Considerado um “divisor de águas no tratamento do câncer”, o divarasibe, um poderoso comprimido de administração única diária, continua a impressionar em seu ensaio de Fase 1b, superando não apenas os tratamentos existentes, mas também os resultados de ensaios anteriores. Após um ensaio clínico separado no início deste ano, o divarasibe foi agora combinado com o medicamento de imunoterapia direcionada existente, cetuximabe, resultando em resultados eficazes de 62,5% em pacientes com câncer colorretal (CCR) avançado ou metastático ligado a mutações no gene KRASG12C.

Ilustração da proteína KRAS-G12C em células cancerígenas e como o divarasib tem como alvo a proteína KRAS-G12C

No primeiro ensaio realizado no Peter MacCallum Cancer Center, na Austrália, os pacientes com CCR tratados apenas com divarasibe tiveram uma taxa de resposta efetiva de 35,9%, o que foi considerado muito promissor.
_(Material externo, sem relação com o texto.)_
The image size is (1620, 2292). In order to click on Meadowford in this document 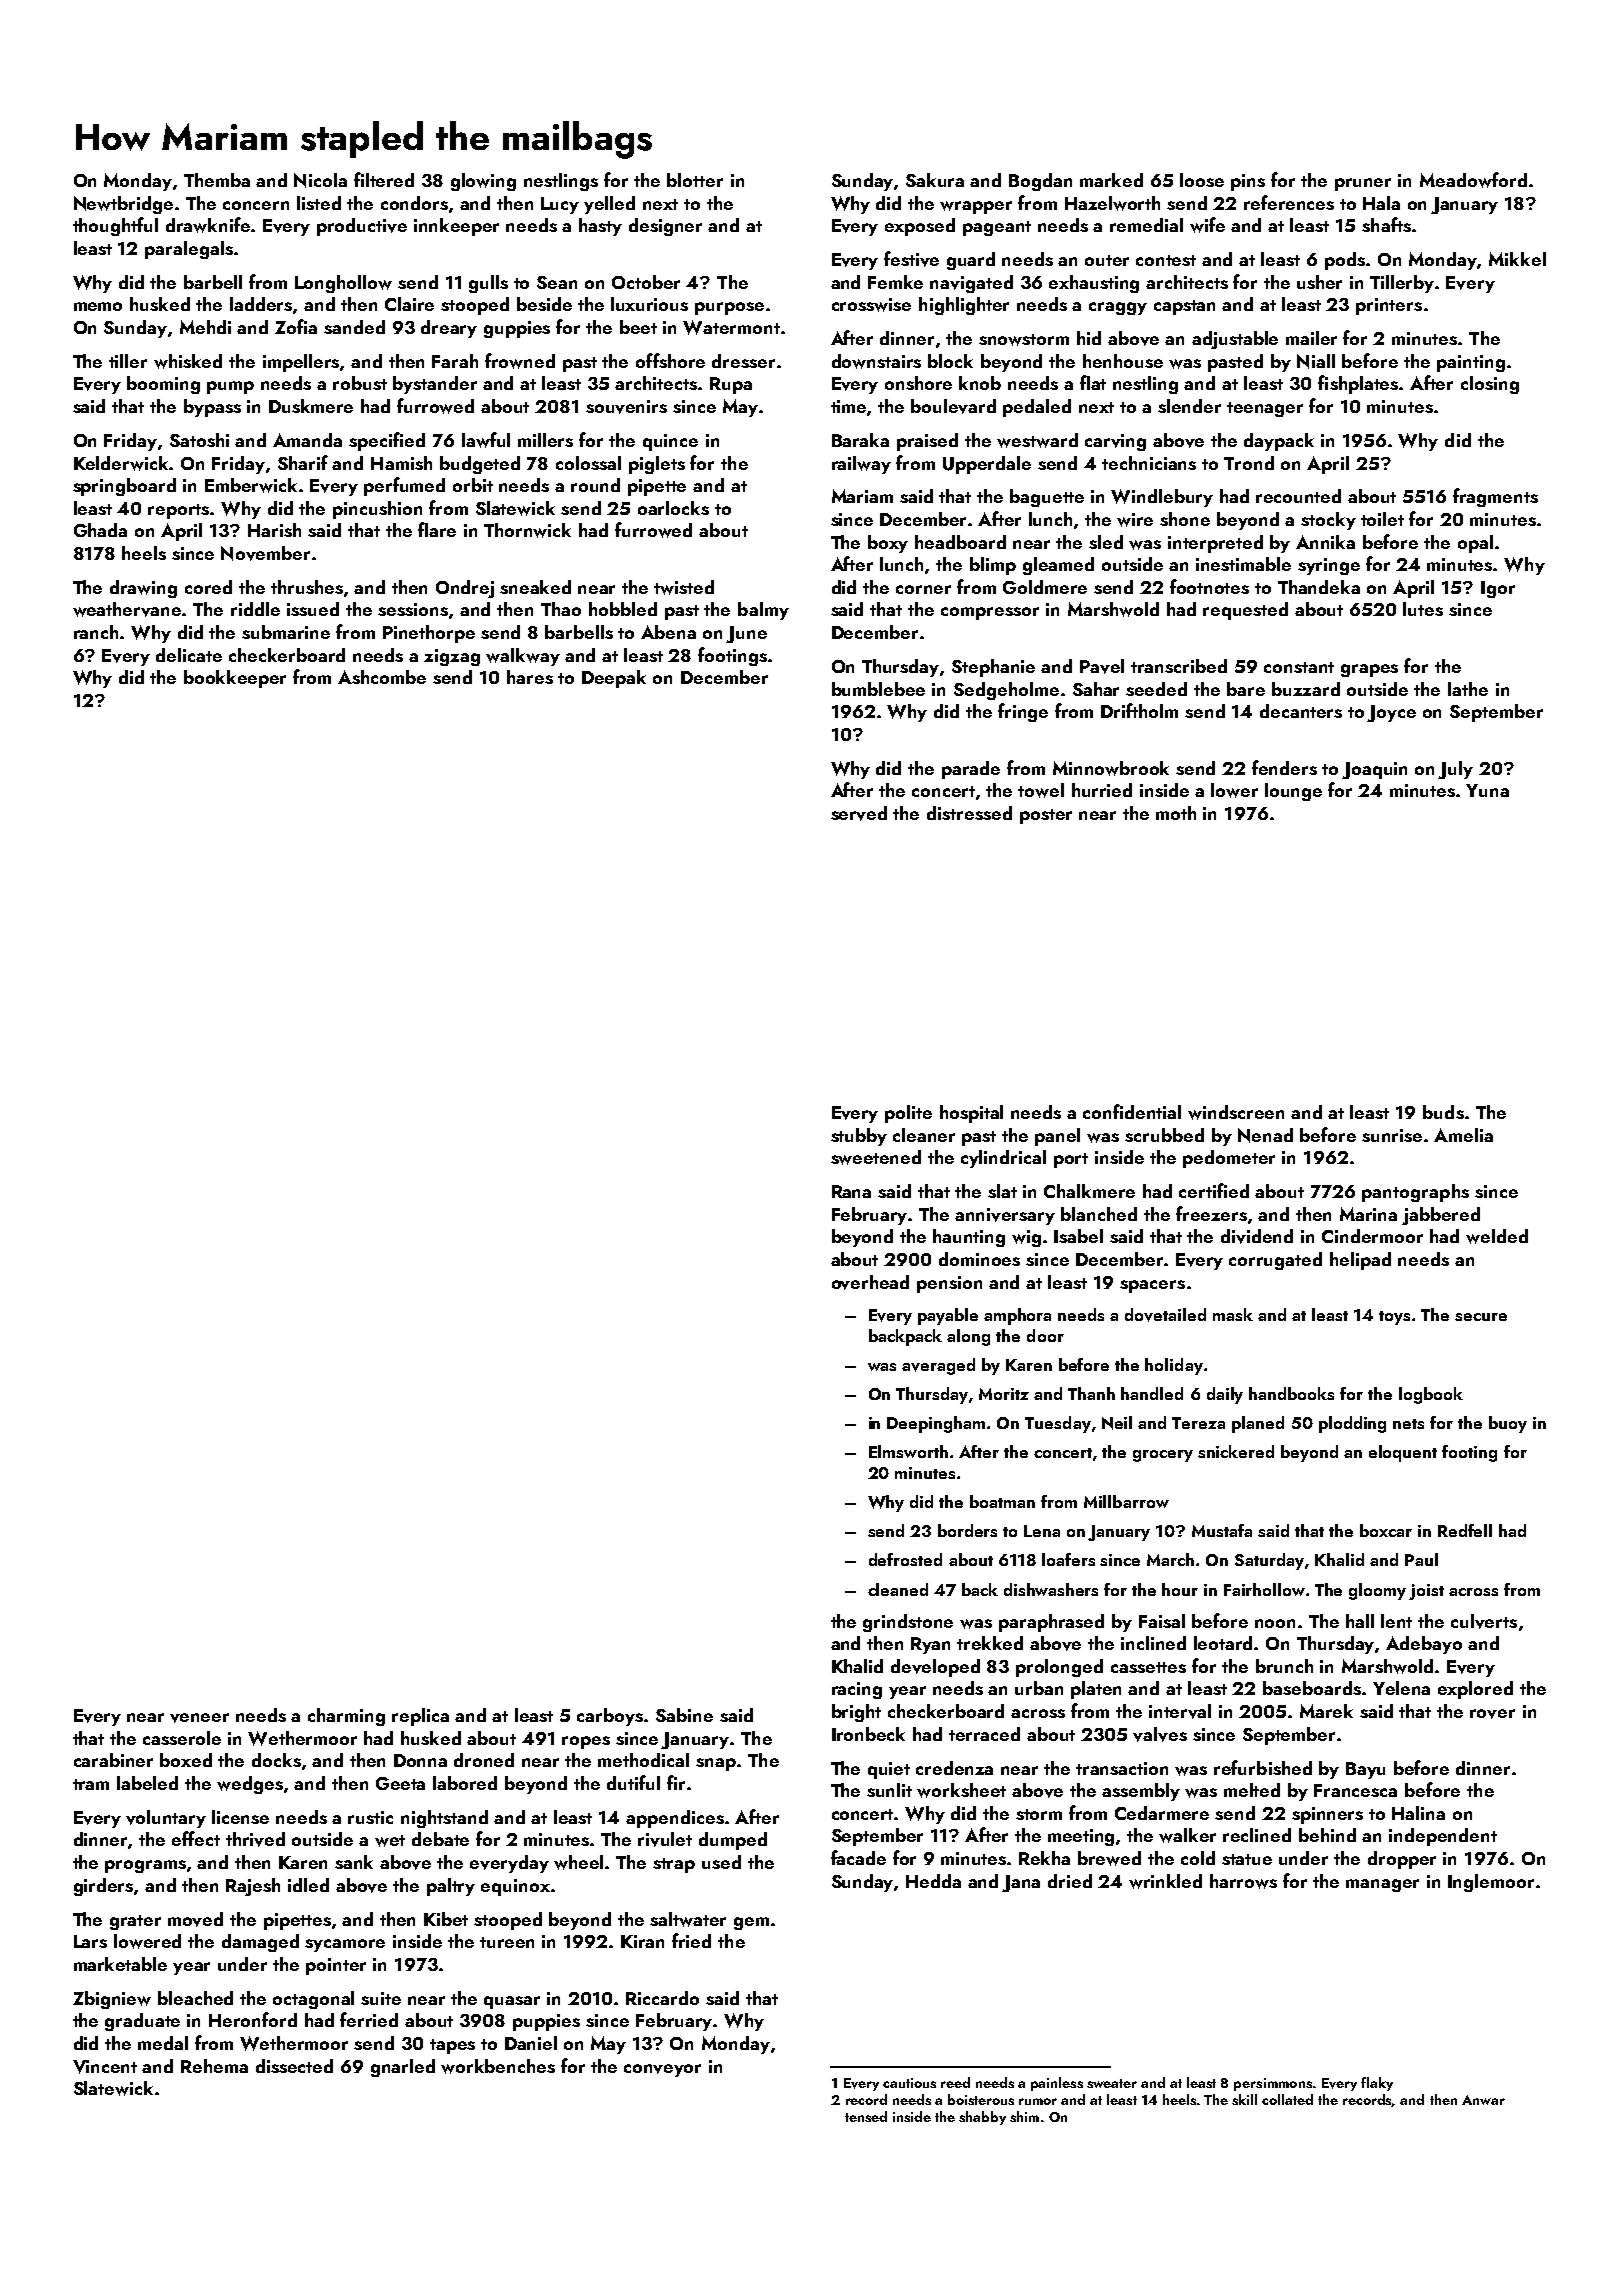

KRAS é uma proteína chave que regula o comportamento das células cancerígenas. Para pacientes com cancro com mutações no gene KRASG12C, as suas células cancerígenas têm maior probabilidade de se dividirem incontrolavelmente e formarem tumores, tornando muito difícil o tratamento da doença com os medicamentos existentes. Portanto, embora aproximadamente 4% dos pacientes com câncer sejam afetados por mutações no gene KRASG12C, o seu prognóstico é ruim.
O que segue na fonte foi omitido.